Proyeksi terbaru pada keluaran jajak awal menjadi tamparan lanjutan bagi partai tersebut, terutama karena CDU kini harus menghadapi kemungkinan kehilangan posisi kuat di beberapa arena politik daerah.

Baik untuk Mecklenburg-Vorpommern maupun Berlin, kampanye politik diikuti hingga batas waktu penutupan tempat pemungutan suara pada pukul 18:00 waktu setempat. Waktu itu setara dengan pukul 17:00 menurut standar waktu Inggris.

Hasil akhir untuk kedua wilayah diperkirakan akan diumumkan pada jam-jam berikutnya.

Menurut penyiar publik ZDF, AfD diproyeksikan meraih 38% suara di Mecklenburg-Vorpommern. Angka tersebut menunjukkan lonjakan signifikan yang membuat persaingan politik di parlemen daerah menjadi semakin sulit diprediksi bagi kubu tengah-kanan.

ZDF juga menambahkan bahwa partai-partai lain kemungkinan besar menolak bekerja sama dengan AfD, sehingga AfD tidak diyakini otomatis dapat membentuk pemerintahan di negara bagian tersebut.

Sementara itu, untuk Berlin, penyiar menempatkan CDU pada angka 20% perolehan suara ketika tempat pemungutan suara ditutup. Dalam proyeksi yang sama, Die Linke berada di belakang tipis dengan raihan hampir 26%.
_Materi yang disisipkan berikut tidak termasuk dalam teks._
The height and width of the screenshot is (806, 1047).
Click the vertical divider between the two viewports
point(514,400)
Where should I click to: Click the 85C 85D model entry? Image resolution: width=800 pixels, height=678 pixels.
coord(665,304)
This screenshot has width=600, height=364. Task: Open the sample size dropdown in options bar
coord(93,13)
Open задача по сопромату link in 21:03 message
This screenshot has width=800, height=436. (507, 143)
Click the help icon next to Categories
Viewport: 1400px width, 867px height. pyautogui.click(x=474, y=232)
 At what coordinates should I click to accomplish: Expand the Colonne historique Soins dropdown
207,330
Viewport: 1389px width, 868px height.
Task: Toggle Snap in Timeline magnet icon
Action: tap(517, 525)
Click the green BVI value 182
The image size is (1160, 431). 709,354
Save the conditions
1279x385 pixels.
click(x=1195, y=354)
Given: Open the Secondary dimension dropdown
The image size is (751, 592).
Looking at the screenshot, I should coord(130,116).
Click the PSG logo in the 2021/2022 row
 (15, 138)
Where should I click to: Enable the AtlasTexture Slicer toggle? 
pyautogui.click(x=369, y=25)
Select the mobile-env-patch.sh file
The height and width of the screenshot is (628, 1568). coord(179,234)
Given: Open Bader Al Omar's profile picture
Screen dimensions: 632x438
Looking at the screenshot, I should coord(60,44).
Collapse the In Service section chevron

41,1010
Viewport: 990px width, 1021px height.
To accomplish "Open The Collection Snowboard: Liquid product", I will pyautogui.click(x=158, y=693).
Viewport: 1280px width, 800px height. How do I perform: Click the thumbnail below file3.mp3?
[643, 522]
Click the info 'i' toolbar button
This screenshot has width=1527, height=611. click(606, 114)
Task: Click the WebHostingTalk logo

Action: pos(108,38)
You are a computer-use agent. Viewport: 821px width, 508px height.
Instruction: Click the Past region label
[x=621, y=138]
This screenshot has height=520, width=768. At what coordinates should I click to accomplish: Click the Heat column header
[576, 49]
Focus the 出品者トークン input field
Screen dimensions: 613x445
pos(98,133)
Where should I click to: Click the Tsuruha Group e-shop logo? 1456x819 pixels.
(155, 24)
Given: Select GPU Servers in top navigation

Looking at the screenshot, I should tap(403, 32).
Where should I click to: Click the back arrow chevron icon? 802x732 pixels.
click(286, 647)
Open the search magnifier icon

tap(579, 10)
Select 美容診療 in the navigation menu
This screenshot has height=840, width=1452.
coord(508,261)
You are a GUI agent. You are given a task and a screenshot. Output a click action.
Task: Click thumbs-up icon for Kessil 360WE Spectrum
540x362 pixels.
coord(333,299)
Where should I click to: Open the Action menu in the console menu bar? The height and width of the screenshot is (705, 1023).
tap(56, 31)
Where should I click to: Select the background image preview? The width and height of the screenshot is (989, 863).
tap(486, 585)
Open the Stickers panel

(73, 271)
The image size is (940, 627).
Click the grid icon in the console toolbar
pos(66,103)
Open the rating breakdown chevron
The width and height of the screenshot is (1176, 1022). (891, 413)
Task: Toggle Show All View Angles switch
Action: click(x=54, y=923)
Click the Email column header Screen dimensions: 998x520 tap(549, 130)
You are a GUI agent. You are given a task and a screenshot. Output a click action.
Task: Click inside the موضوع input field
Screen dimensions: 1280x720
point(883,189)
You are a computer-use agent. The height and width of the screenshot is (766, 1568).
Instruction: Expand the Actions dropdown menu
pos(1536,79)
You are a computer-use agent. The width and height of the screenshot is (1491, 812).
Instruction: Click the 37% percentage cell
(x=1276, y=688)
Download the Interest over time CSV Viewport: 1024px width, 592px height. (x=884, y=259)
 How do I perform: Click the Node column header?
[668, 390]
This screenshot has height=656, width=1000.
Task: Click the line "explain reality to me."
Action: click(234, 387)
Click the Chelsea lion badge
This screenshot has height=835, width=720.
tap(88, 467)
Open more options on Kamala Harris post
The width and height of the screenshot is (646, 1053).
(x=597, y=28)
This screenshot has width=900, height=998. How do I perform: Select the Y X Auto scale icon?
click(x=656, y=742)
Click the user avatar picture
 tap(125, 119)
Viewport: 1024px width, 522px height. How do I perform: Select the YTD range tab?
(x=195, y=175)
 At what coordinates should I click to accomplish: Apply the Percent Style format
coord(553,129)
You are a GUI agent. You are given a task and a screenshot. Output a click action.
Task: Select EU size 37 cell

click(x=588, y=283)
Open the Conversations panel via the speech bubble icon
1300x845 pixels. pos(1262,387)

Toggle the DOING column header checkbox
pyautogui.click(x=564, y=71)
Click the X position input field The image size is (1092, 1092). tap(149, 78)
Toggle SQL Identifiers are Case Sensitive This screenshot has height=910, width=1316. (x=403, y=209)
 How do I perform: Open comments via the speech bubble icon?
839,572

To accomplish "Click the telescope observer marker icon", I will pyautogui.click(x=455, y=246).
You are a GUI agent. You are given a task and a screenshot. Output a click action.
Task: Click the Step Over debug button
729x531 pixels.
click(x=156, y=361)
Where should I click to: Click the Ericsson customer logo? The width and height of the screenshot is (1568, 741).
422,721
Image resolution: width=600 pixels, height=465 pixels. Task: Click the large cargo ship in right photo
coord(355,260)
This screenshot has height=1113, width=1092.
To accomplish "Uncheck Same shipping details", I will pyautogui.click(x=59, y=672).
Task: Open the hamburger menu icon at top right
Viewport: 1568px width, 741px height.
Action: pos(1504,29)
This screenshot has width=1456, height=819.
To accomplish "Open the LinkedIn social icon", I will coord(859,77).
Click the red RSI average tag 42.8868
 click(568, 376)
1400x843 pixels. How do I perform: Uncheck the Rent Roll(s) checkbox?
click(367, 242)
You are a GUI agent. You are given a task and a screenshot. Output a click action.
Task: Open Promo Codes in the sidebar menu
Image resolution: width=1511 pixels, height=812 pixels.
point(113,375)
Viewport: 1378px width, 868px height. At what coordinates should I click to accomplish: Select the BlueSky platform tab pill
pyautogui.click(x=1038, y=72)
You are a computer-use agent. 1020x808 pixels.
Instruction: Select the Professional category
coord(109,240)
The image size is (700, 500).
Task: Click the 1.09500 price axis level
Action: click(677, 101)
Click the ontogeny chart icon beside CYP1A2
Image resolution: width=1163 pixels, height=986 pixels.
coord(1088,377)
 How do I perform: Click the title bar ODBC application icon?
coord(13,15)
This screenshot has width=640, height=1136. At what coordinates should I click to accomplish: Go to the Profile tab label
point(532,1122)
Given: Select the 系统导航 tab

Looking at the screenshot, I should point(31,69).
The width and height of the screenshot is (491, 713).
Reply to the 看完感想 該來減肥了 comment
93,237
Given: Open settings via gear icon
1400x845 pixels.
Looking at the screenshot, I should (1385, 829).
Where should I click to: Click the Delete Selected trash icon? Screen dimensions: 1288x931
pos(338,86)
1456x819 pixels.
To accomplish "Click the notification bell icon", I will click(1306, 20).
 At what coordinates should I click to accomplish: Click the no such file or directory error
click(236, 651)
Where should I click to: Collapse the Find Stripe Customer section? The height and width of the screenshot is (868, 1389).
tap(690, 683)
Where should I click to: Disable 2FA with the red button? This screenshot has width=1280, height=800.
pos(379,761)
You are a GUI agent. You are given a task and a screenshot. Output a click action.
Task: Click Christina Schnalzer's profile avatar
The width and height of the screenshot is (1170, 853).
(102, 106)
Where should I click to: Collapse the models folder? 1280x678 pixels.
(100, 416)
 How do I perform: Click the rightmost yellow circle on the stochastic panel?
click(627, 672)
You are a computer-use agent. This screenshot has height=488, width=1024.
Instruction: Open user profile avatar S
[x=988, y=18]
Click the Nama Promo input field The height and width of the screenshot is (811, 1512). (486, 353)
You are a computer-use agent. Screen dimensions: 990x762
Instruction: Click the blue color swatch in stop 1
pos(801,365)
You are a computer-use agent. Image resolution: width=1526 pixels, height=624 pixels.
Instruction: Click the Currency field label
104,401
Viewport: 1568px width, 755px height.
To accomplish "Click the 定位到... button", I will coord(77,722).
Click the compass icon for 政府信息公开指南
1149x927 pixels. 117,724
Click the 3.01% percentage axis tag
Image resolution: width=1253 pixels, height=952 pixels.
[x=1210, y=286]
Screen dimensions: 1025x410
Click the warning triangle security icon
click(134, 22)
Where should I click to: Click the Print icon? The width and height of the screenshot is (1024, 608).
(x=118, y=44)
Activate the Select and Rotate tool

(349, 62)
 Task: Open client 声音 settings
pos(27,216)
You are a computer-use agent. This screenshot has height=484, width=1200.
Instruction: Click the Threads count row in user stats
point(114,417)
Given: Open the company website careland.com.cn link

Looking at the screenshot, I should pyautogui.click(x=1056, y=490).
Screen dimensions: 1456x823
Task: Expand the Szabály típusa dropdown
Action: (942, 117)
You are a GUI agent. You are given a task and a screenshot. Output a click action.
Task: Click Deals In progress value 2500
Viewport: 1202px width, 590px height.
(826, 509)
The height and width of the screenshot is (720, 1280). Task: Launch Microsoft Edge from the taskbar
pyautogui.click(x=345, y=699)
Perbedaan proyeksi itu berpotensi memengaruhi arah koalisi politik yang akan dibangun setelah hasil resmi keluar.

Sebelum pemilu hari Minggu, di Jerman telah beredar spekulasi intens bahwa Merz bisa saja digantikan, terutama apabila dinamika politik partainya tidak segera membaik.

Spekulasi tersebut tidak berdiri sendiri. Ia muncul di tengah penurunan kepercayaan publik dan tanda-tanda bahwa CDU berpotensi kehilangan momentum di level daerah, sebagaimana juga terlihat dari hasil-hasil jajak awal.

Di saat yang sama, upaya menjaga posisi Merz juga terlihat dari dukungan politik yang datang dari sejumlah pemimpin wilayah.

Pada awal pekan ini, para pemimpin delapan negara bagian Jerman menyatakan dukungan kepada Merz. Pernyataan tersebut menggarisbawahi bahwa meskipun tekanan meningkat, masih ada pihak yang memilih menahan opsi pergantian.

Merz sendiri baru menjalani masa jabatan sebagai kanselir selama 16 bulan. Dengan durasi yang masih relatif baru, setiap gejolak elektoral daerah langsung menjadi bahan perhitungan politik dan menentukan arah perdebatan internal.

Untuk CDU, dua hasil pemilu yang diproyeksikan berjalan berat itu menjadi ujian lanjutan atas strategi mereka di tengah arus dukungan yang makin terfragmentasi.

Bagi Merz, pengulangan proyeksi kekalahan dan munculnya kabar pergantian memunculkan pertanyaan tentang seberapa jauh ia mampu mempertahankan kendali politiknya sampai pengumuman hasil final resmi.

Meski demikian, dalam pernyataannya, Merz memilih memberi pesan tegas di tengah kondisi yang dinilai buruk oleh jajak awal tersebut.

Dengan hasil akhir yang masih menunggu pengumuman, tekanan pada Merz kemungkinan akan terus meningkat—baik dari dinamika dukungan publik maupun dari perhitungan koalisi di tingkat negara bagian.